Internal Skills of M&A

Finally, survey respondents indicated that internal M&A resources are shoring-up. A level of internal M&A capacity beyond what is currently in place in several organisations would be needed to operationally conduct M&A centrally after the recession and during a still highly unpredictable economic recovery, through all transaction phases and through several different transaction-type scenarios. We have traditionally made four to five acquisitions to divestitures per year, as one highly sophisticated multinational acquirer claimed. Post-Covid, a once-in-a-generation sea shift in the business environment and future target businesses that might be available are fairly expected. We need our contract volume to raise our baseline by 2-3X to get where we want to be strategically.

If the business has to do one contract or 20 to accomplish the form of post-Covid strategic repositioning, use the temporary pause strategically now to speed up the execution of the previous transaction integration backlog. Upgrade operational systems, playbooks, software tools, capabilities and services for M&A to facilitate smooth remote operations for any form of transaction, in any business setting and at a transaction volume level that will sufficiently meet the strategic priorities for crisis recovery.
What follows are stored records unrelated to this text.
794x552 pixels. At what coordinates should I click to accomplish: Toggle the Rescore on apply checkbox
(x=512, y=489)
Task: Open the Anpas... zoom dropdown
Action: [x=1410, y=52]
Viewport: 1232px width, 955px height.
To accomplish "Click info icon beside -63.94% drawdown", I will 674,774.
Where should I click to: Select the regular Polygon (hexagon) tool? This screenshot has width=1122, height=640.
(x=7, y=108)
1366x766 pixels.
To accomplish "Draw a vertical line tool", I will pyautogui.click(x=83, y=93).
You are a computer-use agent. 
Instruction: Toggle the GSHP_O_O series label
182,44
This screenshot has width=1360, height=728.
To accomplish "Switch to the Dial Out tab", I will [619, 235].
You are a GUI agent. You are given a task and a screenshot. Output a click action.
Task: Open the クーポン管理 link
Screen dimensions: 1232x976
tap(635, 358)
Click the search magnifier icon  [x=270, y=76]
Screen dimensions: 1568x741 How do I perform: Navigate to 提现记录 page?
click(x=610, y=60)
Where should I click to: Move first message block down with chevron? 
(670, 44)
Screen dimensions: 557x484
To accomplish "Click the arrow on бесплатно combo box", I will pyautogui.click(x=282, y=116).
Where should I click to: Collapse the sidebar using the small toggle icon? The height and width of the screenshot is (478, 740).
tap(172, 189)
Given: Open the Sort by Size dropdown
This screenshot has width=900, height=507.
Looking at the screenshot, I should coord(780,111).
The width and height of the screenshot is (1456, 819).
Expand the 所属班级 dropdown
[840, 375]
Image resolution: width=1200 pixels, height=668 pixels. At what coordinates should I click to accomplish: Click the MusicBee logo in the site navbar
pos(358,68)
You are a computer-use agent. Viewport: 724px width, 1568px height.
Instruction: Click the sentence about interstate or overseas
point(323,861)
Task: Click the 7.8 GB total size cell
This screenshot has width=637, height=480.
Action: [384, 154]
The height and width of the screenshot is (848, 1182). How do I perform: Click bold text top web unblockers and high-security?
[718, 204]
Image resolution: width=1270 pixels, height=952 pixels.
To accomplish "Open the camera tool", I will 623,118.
In any setting, mergers and acquisitions are famously complicated, and post-Covid, they could be much harder. “Even the most professional acquirers may find it difficult to overcome other real-time acquisition obstacles by putting aside political sabre rattling from the newly proposed” Pandemic Anti-Monopoly Act. It’s been over 10 years since we’ve even talked of doing a distressed purchase, as one informative survey respondent suggested, and I’m not sure we’ve ever got a blueprint for that.” And from another, “divestitures can’t be called ‘acquisitions spelled backwards’ because they have a very different valuation curve than traditional acquisitions.” Ultimately, one respondent stated, “the extra cybersecurity acquisitions

Corporate investors who wisely plan to make hay during this traumatic and unparalleled global earthquake will be the ones most worthy of winning as economic growth recovers, far from being out of operation by 2020.